Debo volar a casa, para dar ese abrazo que no le di, ese beso que me perdí y esa caricia que escondí, a mi madre, la única que estuvo allí cuando su corazón dejó de latir.  Es un adiós sin despedida, un te amo a rueda suelta, un te extraño a media noche y un lo siento sin respuesta.

Lo que nos queda

 

Y es que el problema de que se haya ido no es que me hubiese dado cuenta de la falta que me hará el resto de mi vida. El problema en realidad fue la revelación indiscutible y repentina de que la vida es un ratico y cada instante vale oro.

Y de la misma manera ha pasado un año.
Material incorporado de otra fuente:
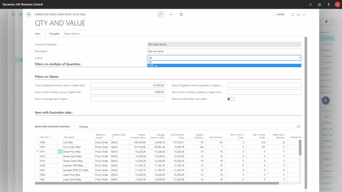Click the bookmark icon in page header

(x=181, y=14)
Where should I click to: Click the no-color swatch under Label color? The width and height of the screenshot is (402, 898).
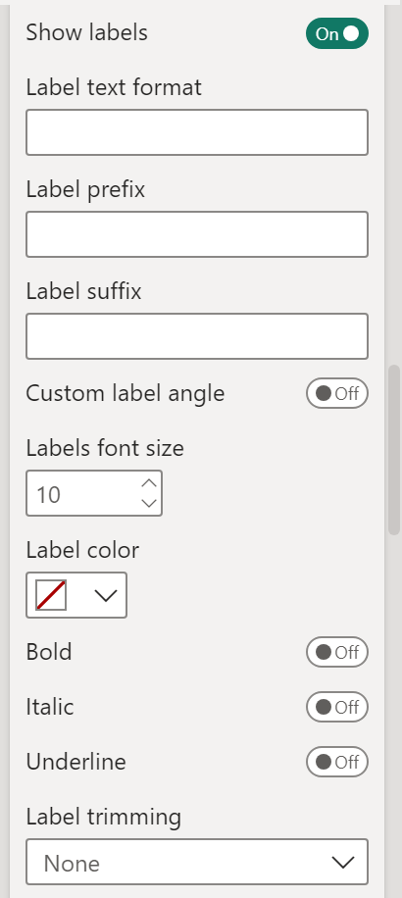tap(51, 595)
Un año lleno de experiencias, aventuras, alegrías y tristezas. Y lágrimas, muchas lágrimas. Porque sobre todo, durante todo este año no he dejado de sentir ni un solo día el dolor de su partida. Dicen que sólo el tiempo ayuda a sanar las heridas, pero este es un dolor profundo que estará ahí siempre. 

Claro que intento seguir con mi vida como si nada, es lo que él más hubiera querido. Pero como dicen por ahí, el calvario lo llevamos dentro y yo prefiero llorar en soledad. Y cada día, cada decisión, tengo que preguntarle su consejo para que me guíe. Siempre reza en mi cabeza "y tú qué harías?", pero la pregunta nunca tiene respuesta, ahora es mi tarea buscarla. 

Él era el primero en decirme lo mala que soy para llevar mis emociones, y es por él que ahora más que nunca intento mantenerme entera y pensar con cabeza fría cada situación. Respirar profundo, contar hasta diez, entender las razones y retener mi explosividad, que es sólo mía, no de él. Siento que hoy más que nunca necesito ser un poco más como él y un poco menos como yo. Será que eso es madurar?

Nunca imaginé pasar mi treintavo cumpleaños sin siquiera tener derecho a un beso en la distancia. Porque aunque igual nos separa un océano, el hecho de saber que mi mamá sigue ahí, que me deja unos chocolates sobre la mesa o unas flores con el conserje (en complicidad de mis amigos), un "te amo" en la mañana, me hace realmente un mundo de felicidad. Pero saber que nunca más me dirá "feliz cumpleaños" o "te amo" o "te extraño", ese es el verdadero dolor de mi corazón.

Así que el tiempo no sana el dolor, no tengo ni la esperanza de que lo haga y tampoco quiero que lo haga, porque el tiempo sólo me hace entender ese dolor. Al final, es ese dolor el que me lleva a recordar cada sonrisa y cada palabra, cada abrazo, cada momento que pasamos juntos. Por eso me apego a mi dolor y lo vivo y lo siento y lo quiero sentir, porque al final eso es lo que nos queda.

A mi papá, que tanto amé y amaré hasta el final de mis días, durante el ratico que estaré viva.